馬車の旅
「どうしたの、落ち着かない様子じゃない」
馬車の中でそわそわしているエンティを見て、フィルイアルは少しからかうように言った。
「いや、馬車なんて乗るの初めてだし、それがこんなに豪勢な馬車とくれば落ち着かないよ」
それを受けて、エンティはどうにか落ち着こうと取り繕う。
「今からそんなことじゃ、これからもっと大変よ。何せ、国王陛下にお会いするんだから」
「うっ……」
それを聞いて、エンティは言葉を詰まらせた。忘れていたわけではないが、改めてその現実を突き付けられると頭を抱えそうになってしまう。

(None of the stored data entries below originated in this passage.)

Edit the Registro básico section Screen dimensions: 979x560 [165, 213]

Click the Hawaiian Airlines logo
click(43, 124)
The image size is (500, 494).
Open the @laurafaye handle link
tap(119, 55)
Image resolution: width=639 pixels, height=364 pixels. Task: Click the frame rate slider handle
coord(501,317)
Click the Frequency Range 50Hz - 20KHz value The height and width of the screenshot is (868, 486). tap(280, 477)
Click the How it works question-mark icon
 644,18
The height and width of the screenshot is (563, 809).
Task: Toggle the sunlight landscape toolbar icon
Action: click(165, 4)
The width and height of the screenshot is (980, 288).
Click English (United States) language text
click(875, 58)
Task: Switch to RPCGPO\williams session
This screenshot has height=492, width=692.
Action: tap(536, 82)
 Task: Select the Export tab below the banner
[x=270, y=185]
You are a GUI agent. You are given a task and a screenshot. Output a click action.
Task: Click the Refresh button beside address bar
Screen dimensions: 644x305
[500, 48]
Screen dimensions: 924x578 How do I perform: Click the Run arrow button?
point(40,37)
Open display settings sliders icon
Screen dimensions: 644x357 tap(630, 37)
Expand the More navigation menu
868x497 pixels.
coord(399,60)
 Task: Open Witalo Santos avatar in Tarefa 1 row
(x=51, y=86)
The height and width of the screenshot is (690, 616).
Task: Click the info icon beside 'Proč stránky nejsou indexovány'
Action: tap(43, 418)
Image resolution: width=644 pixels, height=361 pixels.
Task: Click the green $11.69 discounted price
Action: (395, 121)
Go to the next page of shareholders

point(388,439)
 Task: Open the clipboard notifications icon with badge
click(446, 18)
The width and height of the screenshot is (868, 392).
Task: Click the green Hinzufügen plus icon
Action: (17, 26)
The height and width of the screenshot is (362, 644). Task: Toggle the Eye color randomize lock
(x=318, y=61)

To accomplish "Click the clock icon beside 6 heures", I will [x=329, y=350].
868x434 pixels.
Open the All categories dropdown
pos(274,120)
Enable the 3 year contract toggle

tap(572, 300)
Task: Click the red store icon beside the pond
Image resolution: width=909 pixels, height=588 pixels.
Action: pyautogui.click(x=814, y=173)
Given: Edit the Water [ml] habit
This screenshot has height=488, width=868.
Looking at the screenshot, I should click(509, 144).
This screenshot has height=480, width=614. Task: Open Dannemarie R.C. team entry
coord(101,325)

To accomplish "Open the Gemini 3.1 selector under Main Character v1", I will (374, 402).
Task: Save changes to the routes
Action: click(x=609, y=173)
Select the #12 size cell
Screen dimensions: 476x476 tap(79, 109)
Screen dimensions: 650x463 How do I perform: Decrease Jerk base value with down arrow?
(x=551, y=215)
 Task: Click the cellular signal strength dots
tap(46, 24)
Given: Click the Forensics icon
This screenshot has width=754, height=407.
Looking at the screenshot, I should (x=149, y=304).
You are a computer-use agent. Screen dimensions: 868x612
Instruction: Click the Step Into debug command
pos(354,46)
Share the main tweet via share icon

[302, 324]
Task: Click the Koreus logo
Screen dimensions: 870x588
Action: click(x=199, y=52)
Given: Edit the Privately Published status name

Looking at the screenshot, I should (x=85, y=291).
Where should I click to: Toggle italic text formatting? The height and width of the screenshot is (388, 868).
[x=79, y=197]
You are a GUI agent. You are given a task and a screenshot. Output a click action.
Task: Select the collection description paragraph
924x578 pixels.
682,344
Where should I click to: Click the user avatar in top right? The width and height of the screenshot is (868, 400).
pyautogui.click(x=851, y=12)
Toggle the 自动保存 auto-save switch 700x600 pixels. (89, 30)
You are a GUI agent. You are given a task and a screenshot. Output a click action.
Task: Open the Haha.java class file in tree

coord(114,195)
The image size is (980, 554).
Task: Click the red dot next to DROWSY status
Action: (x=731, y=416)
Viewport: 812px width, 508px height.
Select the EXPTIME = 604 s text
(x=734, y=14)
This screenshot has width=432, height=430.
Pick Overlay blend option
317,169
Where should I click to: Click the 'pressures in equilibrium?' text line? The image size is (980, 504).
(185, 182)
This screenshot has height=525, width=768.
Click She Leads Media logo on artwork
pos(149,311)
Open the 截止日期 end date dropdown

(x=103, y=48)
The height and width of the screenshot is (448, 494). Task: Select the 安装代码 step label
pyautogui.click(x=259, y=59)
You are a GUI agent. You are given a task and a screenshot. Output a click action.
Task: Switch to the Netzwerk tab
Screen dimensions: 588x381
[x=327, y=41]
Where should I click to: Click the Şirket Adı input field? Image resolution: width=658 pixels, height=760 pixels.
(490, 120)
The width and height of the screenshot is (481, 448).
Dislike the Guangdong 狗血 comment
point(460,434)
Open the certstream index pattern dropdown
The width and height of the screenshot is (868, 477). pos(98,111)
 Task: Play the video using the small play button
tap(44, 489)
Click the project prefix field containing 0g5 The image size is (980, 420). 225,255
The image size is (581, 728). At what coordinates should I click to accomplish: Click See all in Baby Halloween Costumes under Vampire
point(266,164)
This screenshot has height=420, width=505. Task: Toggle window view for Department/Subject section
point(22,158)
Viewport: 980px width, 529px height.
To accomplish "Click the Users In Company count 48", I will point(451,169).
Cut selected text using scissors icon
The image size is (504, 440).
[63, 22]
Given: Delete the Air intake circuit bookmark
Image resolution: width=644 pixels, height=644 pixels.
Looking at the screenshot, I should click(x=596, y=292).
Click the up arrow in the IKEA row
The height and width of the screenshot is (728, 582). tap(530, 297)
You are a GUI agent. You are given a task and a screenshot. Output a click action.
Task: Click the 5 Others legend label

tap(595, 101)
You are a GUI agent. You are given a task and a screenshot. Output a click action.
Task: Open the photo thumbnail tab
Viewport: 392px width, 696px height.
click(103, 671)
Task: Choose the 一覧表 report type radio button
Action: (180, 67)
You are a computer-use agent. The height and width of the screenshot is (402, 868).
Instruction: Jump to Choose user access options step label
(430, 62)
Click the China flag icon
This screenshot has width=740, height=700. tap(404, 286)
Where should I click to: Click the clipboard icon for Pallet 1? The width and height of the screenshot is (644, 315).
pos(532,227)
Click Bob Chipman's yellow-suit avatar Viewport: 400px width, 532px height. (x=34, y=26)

「大丈夫よ、お父様はそこまで気難しい方じゃないわ。一国の王としては優秀だし、臣下からの信頼も厚いという絵に描いたような国王様ね。でも、一個人としては至って普通の方よ」
「それは、フィルからすれば自分の親だからそうだろうけど……僕にとっては国王陛下であることに変わりないからね」
大したことはないといった感じで言うフィルイアルに対して、エンティは苦笑混じりで答えた。
「そうね、緊張するなっていうのが無理な話よね」
フィルイアルはエンティの方に身を乗り出すと、耳元で囁くように言う。
「だから、緊張をほぐすために何か別の話をしましょう」
「別の話って言われても、すぐに思いつかないよ」
フィルイアルに顔を近付けられて、エンティは別の意味で緊張してしまった。
「そうね……いざ話題を探すとなると、中々思い当たらないわね」
フィルイアルは腰を下ろすと、話題を考えるように上を見上げた。
「大体、僕とフィルは結構話をしているじゃないか。今更話題なんて簡単には思いつかないよ」
「それもそうよね。あっ、前から一つ気になっていたことがあるから、聞いていいかしら」
フィルイアルは何か思いついたのか、そんなことを言う。
「気になっていたこと?」
「あなた、属性がないのよね」
「……そうだね、前例がないことのようだけど」
フィルイアルに言われて、エンティは難しい表情になっていた。属性がないことで今後どういった影響があるのかと思うと、必然的にそうなってしまう。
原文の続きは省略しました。